Grok 4 is a big leap from Grok 3, however how good is it in comparison with different fashions available in the market, akin to Gemini 2.5 Professional? We now have solutions, due to new impartial benchmarks.
LMArena.ai, which is an open platform for crowdsourced AI benchmarking, has printed the outcomes of Grok 4.
We’re speaking about Grok 4 API (grok-4-0709), which obtained about 4k+ neighborhood votes and ranks #3 general in Textual content Enviornment. This can be a big leap from Grok 3, which ranked eighth.
Based on LMArena’s assessments, Grok 4 scores High-3 throughout all classes (#1 in Math, #2 in Coding, #3 in Arduous Prompts).
Grok 4 was examined with real-world prompts throughout domains like coding, math, in addition to inventive writing, and it carried out rather well:
- Math: #1
- Coding: #2
- Inventive Writing: #2
- Instruction Following: #2
- Arduous Prompts: #3
Nevertheless, it’s price noting that the examined mannequin is Grok 4, not Grok 4 Heavy.

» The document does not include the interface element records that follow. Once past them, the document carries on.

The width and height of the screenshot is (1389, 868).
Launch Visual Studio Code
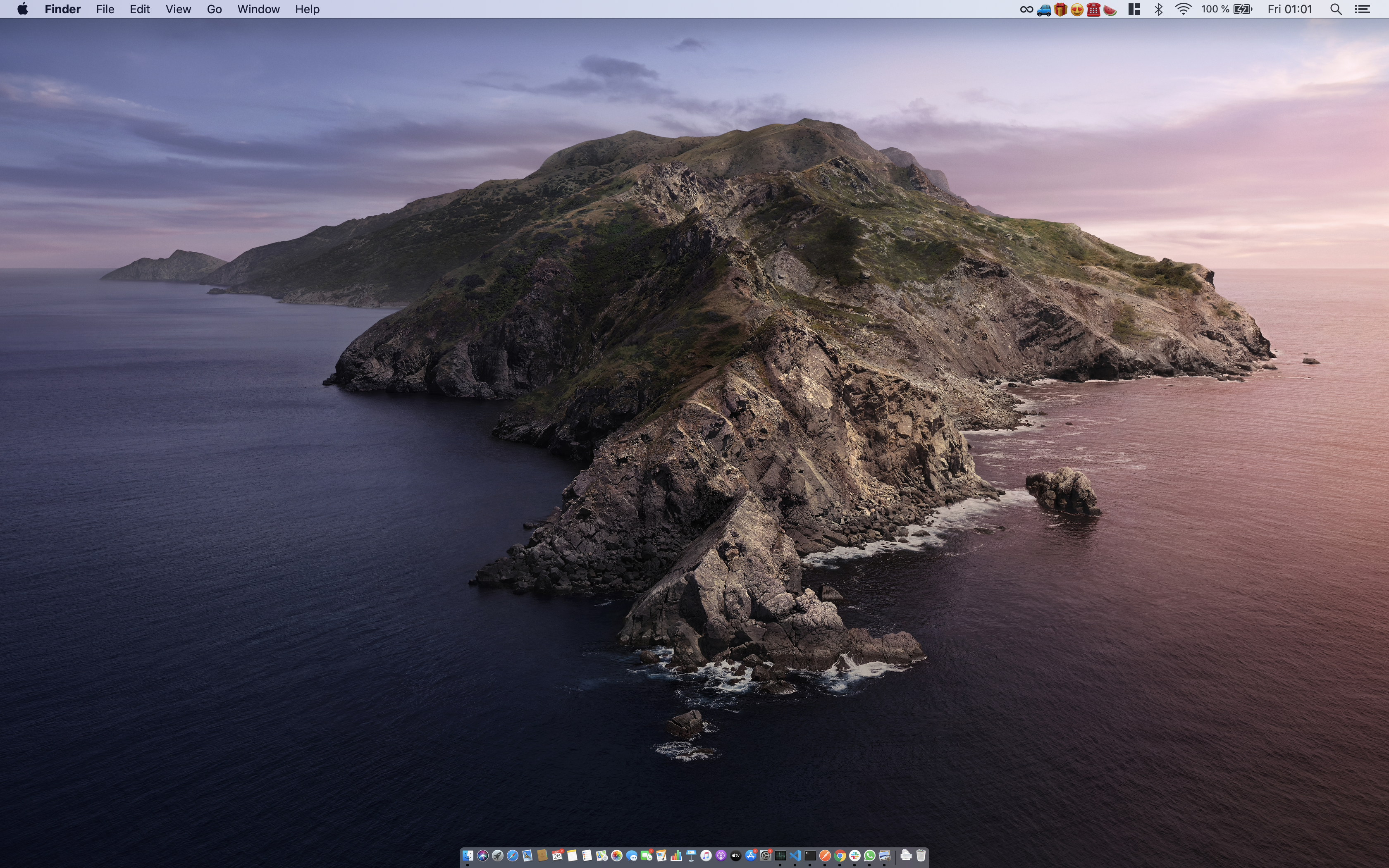(x=795, y=855)
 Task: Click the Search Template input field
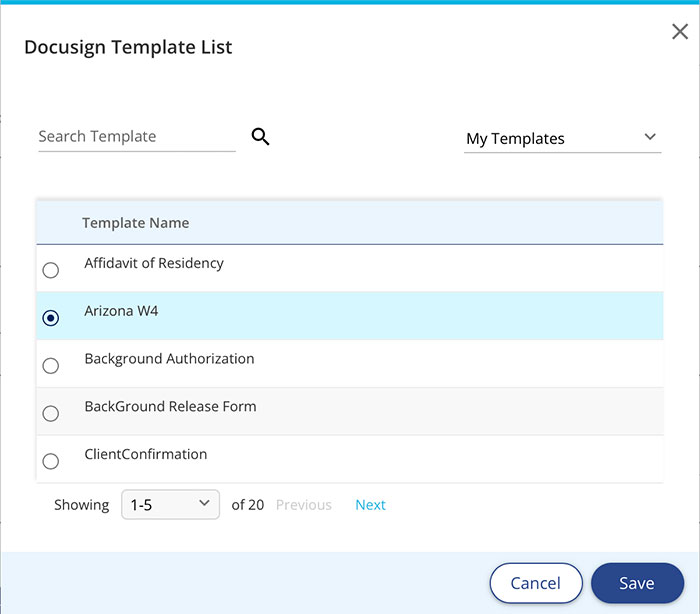point(137,137)
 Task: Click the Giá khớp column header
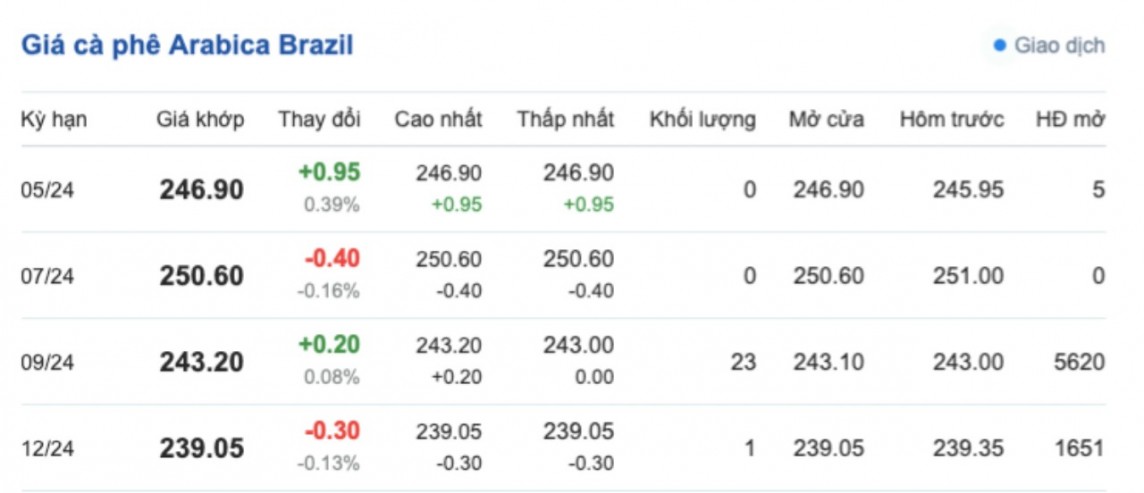point(200,120)
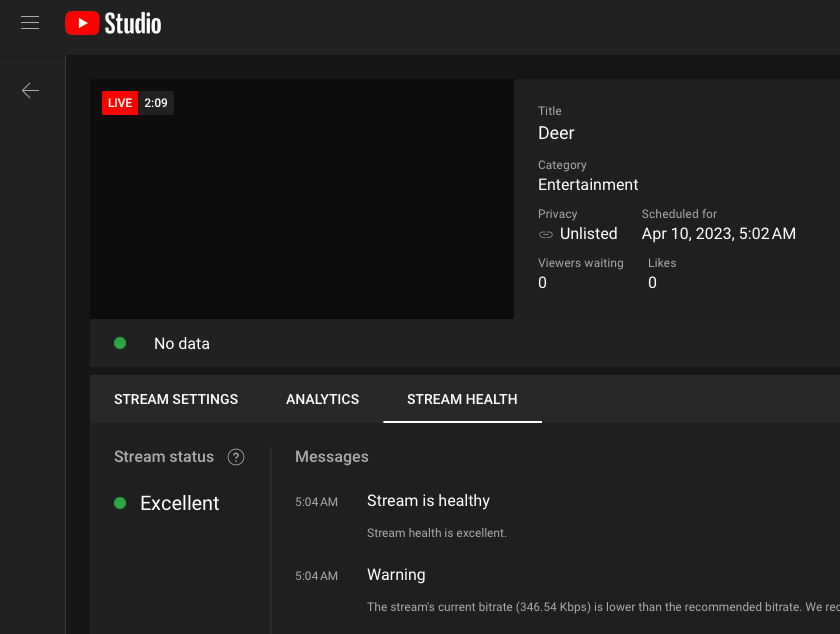Click the YouTube Studio logo
The width and height of the screenshot is (840, 634).
click(x=112, y=23)
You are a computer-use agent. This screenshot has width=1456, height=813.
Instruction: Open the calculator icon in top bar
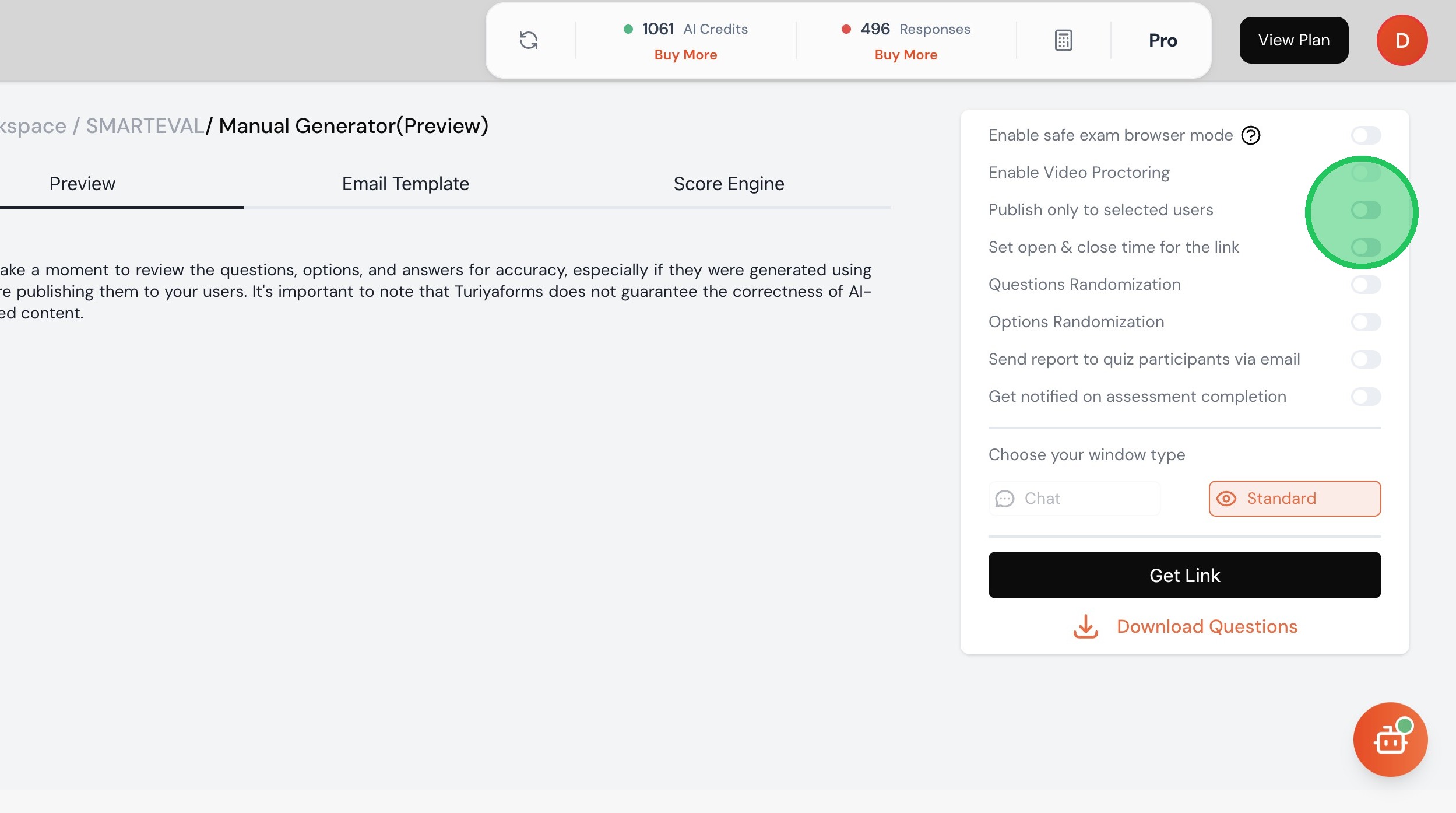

Whereas each are reasoning fashions, Grok 4 Heavy is considerably higher.
The numbers might be totally different with Grok 4 Heavy, which makes use of a number of brokers to assume and evaluate outcomes, however the Grok 4 Heavy mannequin will not be but out there on the API platform.
Gemini 2.5 Professional and Claude nonetheless stay the most effective fashions for coding, however that may change when xAI ships Grok 4 Code in August.
Grok 4 Code is optimised for coding, and we’re additionally anticipating a CLI, much like Gemini CLI and Claude Code.